# newb question: what is this on my Azoo regulator



## farrenator (Dec 21, 2008)

I recently bought some lights from a fellow hobbyist and he very generously gave me an Azoo regulator with a solenoid and a Red Sea needle valve. I am new to CO2 and am not sure what valve is attached to the solenoid (brass valve with brass knob). See below. So, what is this thing? Another needle valve? The only marking I see on it is "J5"

Thanks.










One more question: Is the Fabco NV 55 a good enough valve to prevent End of Tank Dump on a single stage regulator like the Azoo?


----------



## Duckweed Hunter (Jun 3, 2010)

the bras valve is indeed another needle valve


----------



## farrenator (Dec 21, 2008)

So the issue is whether the brass valve is another redundant needle valve or simply an on/off valve. Given the fact that it is threaded and presumably adjustable leads me to believe it is more than an on/off valve. Why would someone install 2 needle valves?


----------



## neilshieh (Jun 24, 2010)

^?
its a needle valve... i don't see a second one in the picture.
co2->reg->solenoid->needle valve with no needle valve you just have a female port from the solenoid uselessly spewing out co2. 
lucky... a free co2 reg.


----------



## farrenator (Dec 21, 2008)

What I think is another needle valve is the black plastic 'thing' you see to the left of the regulator. It has 2 suction cups on it and it says Red Sea. It also appears to be adjustable. It has air lines coming into and out of it.

Yes, I did get lucky


----------



## doubleott05 (Jul 20, 2005)

the needle valve on your regulator might be faulty or worn out


----------



## farrenator (Dec 21, 2008)

What has me confused is the fact that the person added the Red Sea valve, leading me to believe that the brass valve was something else. Oh well, I plan on going with a Fabco valve.

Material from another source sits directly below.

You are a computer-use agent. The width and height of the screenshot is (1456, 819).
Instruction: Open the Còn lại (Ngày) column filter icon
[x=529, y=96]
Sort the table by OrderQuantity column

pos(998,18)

Does anyone have an idea what brand valve is on the solenoid now? IT doesn't look like the Fabco NV-55.


----------



## rjfurbank (Jan 21, 2008)

I have one of these regulators w/ nearly the same set up. The brass needle valve was not very good and did not allow for the needed level of control. I just leave that one fully open and adjust using the needle valve further downstream.

-Roy


----------



## farrenator (Dec 21, 2008)

Git it. Thanks everyone.


----------